Objective: Sleep-related respiratory abnormalities are typically detected using polysomnography. There is a need in general medicine and critical care for a more convenient method to detect sleep apnea automatically from a simple, easy-to-wear device. The objective was to detect abnormal respiration and estimate the Apnea-Hypopnea Index (AHI) automatically with a wearable respiratory device with and without SpO signals using a large (n = 412) dataset serving as ground truth.

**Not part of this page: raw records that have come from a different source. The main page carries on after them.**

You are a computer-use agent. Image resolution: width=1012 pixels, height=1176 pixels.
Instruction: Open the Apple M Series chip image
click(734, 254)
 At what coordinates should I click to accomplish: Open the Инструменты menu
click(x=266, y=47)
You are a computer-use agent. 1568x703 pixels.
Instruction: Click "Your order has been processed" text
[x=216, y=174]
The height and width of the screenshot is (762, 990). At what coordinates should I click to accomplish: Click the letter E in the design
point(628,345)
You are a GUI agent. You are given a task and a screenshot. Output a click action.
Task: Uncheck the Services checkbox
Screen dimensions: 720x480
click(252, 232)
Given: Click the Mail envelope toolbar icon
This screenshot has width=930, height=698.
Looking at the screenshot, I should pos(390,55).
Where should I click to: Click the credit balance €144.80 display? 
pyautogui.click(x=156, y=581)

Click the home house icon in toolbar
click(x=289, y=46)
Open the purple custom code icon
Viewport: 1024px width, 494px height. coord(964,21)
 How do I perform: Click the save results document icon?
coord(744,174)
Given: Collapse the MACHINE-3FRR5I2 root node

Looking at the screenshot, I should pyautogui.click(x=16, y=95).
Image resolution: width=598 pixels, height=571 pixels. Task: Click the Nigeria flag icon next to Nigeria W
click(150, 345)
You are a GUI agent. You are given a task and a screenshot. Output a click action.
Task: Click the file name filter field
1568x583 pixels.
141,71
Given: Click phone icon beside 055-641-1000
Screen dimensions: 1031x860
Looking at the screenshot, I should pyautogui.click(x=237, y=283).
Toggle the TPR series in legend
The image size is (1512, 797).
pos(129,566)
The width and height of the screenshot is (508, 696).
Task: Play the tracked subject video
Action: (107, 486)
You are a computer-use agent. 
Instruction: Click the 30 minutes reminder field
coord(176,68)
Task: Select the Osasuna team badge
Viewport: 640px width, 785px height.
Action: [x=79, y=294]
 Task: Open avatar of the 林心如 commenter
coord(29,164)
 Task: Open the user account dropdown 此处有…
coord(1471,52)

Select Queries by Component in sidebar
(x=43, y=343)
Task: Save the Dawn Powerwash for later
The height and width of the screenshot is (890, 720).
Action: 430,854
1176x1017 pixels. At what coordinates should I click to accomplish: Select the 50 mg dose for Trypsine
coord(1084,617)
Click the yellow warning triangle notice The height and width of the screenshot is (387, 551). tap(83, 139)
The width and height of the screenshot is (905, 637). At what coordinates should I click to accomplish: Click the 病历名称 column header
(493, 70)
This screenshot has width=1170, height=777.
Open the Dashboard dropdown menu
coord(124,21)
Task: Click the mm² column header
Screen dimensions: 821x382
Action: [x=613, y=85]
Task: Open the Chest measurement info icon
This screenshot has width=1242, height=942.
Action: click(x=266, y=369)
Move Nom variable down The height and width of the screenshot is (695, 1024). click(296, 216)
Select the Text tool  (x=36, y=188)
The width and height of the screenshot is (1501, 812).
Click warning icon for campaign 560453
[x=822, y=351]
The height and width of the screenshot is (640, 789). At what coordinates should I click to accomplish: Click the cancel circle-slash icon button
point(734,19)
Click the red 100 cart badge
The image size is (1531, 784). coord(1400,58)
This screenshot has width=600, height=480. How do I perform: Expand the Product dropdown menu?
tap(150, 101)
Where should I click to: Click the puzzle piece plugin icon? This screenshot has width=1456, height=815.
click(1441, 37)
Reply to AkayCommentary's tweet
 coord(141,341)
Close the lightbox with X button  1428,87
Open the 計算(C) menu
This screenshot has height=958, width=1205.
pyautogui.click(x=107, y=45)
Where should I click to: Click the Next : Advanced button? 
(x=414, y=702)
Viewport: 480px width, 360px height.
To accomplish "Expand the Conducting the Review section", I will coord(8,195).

Design: Simultaneously recorded polysomnography (PSG) and wearable respiratory effort data were used to train and evaluate models in a cross-validation fashion. Time domain and complexity features were extracted, important features were identified, and a random forest model was employed to detect events and predict AHI. Four models were trained: one each using the respiratory features only, a feature from the SpO (%)-signal only, and two additional models that use the respiratory features and the SpO (%) feature, one allowing a time lag of 30 s between the two signals.
Results: Event-based classification resulted in areas under the receiver operating characteristic curves of 0.94, 0.86, and 0.82, and areas under the precision-recall curves of 0.48, 0.32, and 0.51 for the models using respiration and SpO, respiration-only, and SpO-only, respectively. Correlation between expert-labelled and predicted AHI was 0.96, 0.78, and 0.93, respectively.
Conclusions: A wearable respiratory effort signal with or without SpO signal predicted AHI accurately, and best performance was achieved with using both signals.